### Prompt
Output the rows below verbatim, starting with the line that contains "Screen dimensions: 791x406" and continuing through the line that contains "will click(56, 849).", with both of those lines included.

----------

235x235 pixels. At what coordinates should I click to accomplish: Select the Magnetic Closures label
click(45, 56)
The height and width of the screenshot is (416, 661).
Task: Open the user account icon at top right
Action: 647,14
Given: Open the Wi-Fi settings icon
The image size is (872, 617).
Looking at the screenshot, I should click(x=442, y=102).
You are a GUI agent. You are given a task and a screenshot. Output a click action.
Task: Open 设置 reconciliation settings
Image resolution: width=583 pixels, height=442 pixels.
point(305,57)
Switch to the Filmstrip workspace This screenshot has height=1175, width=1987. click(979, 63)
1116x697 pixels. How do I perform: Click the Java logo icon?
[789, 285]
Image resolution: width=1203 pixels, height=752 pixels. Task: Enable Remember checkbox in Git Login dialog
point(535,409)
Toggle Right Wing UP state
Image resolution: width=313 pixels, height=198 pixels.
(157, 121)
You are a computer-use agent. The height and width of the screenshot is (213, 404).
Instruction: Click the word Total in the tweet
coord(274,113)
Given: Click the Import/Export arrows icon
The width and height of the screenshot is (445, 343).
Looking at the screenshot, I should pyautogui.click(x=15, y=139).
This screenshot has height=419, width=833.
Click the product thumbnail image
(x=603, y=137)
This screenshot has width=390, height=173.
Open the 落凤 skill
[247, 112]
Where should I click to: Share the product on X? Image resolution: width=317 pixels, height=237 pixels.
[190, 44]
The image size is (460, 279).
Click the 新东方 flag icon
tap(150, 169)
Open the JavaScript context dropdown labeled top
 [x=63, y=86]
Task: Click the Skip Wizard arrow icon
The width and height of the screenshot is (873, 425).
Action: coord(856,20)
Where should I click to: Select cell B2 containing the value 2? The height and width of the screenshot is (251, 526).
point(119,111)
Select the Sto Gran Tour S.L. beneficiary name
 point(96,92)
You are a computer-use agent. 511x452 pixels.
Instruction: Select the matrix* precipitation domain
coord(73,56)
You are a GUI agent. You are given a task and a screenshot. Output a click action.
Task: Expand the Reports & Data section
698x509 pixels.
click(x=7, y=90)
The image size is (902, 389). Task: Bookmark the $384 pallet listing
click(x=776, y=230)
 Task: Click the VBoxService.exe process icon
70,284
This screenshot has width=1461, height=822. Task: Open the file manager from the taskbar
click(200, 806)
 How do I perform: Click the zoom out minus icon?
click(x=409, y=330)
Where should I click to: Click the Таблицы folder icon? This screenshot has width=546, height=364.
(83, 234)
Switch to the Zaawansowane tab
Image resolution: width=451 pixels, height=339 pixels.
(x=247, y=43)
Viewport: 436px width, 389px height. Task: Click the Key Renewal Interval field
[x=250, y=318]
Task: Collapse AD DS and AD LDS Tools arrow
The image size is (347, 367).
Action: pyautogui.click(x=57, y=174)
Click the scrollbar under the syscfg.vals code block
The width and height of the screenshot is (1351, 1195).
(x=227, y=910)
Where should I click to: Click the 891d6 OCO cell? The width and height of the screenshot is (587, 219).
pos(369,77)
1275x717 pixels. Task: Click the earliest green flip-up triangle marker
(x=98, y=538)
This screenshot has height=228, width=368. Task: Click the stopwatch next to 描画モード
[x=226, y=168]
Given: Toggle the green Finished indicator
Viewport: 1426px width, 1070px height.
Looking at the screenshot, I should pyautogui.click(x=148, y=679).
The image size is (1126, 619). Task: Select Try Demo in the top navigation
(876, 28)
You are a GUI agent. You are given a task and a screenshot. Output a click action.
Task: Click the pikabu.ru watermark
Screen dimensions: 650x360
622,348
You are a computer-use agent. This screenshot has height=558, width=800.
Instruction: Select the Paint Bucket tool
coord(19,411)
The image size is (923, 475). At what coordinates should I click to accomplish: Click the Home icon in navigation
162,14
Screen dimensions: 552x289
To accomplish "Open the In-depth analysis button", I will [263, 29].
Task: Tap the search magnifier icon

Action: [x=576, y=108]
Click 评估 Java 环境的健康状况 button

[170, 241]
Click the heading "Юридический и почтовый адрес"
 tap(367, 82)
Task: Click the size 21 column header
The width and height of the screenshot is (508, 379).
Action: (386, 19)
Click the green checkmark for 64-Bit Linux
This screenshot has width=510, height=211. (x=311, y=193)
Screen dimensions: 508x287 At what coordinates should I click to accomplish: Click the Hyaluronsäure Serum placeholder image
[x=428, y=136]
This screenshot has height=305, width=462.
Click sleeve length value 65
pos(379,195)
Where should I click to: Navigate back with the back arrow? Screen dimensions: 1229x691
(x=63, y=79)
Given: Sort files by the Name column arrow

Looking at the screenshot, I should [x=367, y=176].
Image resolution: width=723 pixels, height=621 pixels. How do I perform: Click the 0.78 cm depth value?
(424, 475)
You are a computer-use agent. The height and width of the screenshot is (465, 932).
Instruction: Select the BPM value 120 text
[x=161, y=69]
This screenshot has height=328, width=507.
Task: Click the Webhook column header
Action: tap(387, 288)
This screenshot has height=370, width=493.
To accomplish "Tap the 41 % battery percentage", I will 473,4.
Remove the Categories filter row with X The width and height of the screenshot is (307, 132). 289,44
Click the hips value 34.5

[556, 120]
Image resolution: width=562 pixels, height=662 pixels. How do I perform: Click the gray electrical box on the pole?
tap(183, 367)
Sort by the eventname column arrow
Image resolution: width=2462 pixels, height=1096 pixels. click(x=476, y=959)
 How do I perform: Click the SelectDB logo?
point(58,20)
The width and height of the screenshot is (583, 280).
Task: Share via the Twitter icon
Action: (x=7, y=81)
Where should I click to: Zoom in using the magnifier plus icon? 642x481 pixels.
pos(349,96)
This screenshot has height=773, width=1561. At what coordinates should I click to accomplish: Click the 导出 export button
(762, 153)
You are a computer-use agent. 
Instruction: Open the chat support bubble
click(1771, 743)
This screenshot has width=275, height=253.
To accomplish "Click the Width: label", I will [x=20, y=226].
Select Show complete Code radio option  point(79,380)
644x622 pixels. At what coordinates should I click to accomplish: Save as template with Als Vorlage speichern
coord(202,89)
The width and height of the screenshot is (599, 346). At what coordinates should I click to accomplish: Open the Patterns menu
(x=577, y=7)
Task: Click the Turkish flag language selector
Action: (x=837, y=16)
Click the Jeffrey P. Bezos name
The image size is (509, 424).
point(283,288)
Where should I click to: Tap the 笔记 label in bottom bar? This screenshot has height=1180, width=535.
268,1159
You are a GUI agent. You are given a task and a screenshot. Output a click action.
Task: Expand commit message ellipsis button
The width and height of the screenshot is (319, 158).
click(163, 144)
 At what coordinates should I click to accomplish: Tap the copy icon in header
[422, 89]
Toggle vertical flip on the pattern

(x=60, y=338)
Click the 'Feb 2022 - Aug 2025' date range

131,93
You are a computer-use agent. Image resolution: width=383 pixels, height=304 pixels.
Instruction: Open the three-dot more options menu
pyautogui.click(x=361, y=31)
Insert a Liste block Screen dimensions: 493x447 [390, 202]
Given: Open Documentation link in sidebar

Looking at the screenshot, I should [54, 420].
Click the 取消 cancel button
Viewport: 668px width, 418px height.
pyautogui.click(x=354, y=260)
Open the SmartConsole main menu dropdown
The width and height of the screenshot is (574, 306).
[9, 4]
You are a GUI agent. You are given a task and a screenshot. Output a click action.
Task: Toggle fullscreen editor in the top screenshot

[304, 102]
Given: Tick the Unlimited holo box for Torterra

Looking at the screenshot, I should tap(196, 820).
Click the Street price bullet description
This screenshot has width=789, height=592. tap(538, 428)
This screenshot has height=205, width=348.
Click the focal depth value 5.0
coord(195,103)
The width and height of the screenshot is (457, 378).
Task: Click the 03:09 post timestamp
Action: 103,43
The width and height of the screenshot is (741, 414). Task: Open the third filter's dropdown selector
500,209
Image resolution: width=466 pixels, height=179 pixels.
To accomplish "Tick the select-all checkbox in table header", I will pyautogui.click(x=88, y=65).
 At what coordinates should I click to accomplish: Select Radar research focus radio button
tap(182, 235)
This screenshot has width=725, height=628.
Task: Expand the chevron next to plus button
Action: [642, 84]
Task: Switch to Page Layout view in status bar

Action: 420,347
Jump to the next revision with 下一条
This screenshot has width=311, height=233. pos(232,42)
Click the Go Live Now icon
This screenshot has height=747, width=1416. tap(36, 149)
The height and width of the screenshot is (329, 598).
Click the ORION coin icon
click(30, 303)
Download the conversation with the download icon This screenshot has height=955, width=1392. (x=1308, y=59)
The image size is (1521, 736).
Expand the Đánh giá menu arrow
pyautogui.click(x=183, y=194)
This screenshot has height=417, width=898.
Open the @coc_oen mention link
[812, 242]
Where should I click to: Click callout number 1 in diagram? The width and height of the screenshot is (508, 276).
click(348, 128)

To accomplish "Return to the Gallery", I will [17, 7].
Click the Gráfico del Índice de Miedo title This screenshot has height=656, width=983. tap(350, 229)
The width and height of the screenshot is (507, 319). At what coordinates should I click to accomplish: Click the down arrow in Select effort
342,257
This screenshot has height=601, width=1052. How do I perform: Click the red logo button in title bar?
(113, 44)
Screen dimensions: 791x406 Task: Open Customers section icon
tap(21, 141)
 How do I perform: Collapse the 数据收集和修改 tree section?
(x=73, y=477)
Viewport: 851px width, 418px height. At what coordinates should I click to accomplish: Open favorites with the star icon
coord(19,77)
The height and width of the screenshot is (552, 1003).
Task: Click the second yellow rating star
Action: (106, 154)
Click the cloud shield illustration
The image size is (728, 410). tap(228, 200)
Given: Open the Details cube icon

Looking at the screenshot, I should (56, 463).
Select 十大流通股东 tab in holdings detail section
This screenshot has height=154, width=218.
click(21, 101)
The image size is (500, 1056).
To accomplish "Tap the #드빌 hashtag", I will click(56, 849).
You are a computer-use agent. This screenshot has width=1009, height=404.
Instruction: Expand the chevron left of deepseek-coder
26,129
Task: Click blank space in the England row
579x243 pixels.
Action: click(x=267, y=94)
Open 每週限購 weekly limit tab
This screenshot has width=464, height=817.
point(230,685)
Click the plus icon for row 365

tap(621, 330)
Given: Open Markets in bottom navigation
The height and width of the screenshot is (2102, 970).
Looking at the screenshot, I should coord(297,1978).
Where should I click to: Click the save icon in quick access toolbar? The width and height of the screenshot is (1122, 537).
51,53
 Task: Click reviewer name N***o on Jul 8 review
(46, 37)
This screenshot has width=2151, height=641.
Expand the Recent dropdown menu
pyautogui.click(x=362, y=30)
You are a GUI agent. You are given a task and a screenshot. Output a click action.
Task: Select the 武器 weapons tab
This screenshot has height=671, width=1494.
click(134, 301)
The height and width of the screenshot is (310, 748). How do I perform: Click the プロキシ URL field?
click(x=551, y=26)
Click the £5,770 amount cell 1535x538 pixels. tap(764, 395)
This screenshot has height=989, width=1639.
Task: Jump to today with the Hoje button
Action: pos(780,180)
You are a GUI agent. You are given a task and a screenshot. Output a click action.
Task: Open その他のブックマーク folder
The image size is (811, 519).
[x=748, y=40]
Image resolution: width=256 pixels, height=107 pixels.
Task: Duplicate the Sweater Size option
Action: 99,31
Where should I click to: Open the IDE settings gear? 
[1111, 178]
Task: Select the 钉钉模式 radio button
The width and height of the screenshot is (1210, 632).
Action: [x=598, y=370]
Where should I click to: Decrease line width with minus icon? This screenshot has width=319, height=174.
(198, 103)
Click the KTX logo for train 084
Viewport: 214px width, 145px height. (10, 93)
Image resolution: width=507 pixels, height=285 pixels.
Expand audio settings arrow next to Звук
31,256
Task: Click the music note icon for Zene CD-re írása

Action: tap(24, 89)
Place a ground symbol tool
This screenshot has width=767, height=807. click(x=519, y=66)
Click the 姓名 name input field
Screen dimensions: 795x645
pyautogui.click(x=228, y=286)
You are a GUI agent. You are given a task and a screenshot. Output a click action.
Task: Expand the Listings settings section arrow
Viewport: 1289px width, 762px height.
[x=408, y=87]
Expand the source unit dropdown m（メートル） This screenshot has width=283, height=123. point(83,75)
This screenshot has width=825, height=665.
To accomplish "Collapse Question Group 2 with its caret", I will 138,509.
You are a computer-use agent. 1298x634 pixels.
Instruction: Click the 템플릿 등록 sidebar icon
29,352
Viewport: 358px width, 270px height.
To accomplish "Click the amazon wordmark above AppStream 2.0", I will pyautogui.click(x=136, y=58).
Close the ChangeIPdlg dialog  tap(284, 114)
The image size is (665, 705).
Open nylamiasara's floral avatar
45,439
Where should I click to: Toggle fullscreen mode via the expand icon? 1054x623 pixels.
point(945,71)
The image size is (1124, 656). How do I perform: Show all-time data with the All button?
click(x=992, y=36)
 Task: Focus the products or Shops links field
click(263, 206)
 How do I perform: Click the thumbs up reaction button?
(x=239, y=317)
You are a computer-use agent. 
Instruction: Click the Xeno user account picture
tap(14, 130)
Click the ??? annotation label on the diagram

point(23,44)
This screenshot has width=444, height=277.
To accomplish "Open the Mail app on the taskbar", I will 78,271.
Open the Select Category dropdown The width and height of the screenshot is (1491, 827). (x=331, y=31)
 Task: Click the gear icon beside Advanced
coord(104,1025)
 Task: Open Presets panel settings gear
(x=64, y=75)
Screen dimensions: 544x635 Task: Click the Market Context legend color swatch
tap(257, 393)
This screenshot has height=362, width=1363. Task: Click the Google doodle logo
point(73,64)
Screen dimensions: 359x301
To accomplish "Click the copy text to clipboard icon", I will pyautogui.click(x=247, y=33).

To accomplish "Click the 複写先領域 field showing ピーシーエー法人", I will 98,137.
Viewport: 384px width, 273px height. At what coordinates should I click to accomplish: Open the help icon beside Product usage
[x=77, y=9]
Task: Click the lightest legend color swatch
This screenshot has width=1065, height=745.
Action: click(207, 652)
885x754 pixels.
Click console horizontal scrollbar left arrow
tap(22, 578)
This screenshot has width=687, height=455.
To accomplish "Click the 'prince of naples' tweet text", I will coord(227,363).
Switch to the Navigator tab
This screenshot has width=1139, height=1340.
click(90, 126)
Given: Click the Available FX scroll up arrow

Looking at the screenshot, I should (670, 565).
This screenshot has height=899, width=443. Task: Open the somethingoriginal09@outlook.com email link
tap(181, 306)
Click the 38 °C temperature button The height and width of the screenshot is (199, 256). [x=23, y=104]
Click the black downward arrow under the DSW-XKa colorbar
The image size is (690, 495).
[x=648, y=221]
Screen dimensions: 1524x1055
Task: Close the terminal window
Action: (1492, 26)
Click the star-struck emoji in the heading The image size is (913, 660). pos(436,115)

----------

### Full response
Screen dimensions: 791x406 Task: Open Customers section icon
tap(21, 141)
 How do I perform: Collapse the 数据收集和修改 tree section?
(x=73, y=477)
Viewport: 851px width, 418px height. At what coordinates should I click to accomplish: Open favorites with the star icon
coord(19,77)
The height and width of the screenshot is (552, 1003).
Task: Click the second yellow rating star
Action: (106, 154)
Click the cloud shield illustration
The image size is (728, 410). tap(228, 200)
Given: Open the Details cube icon

Looking at the screenshot, I should (56, 463).
Select 十大流通股东 tab in holdings detail section
This screenshot has height=154, width=218.
click(21, 101)
The image size is (500, 1056).
To accomplish "Tap the #드빌 hashtag", I will click(56, 849).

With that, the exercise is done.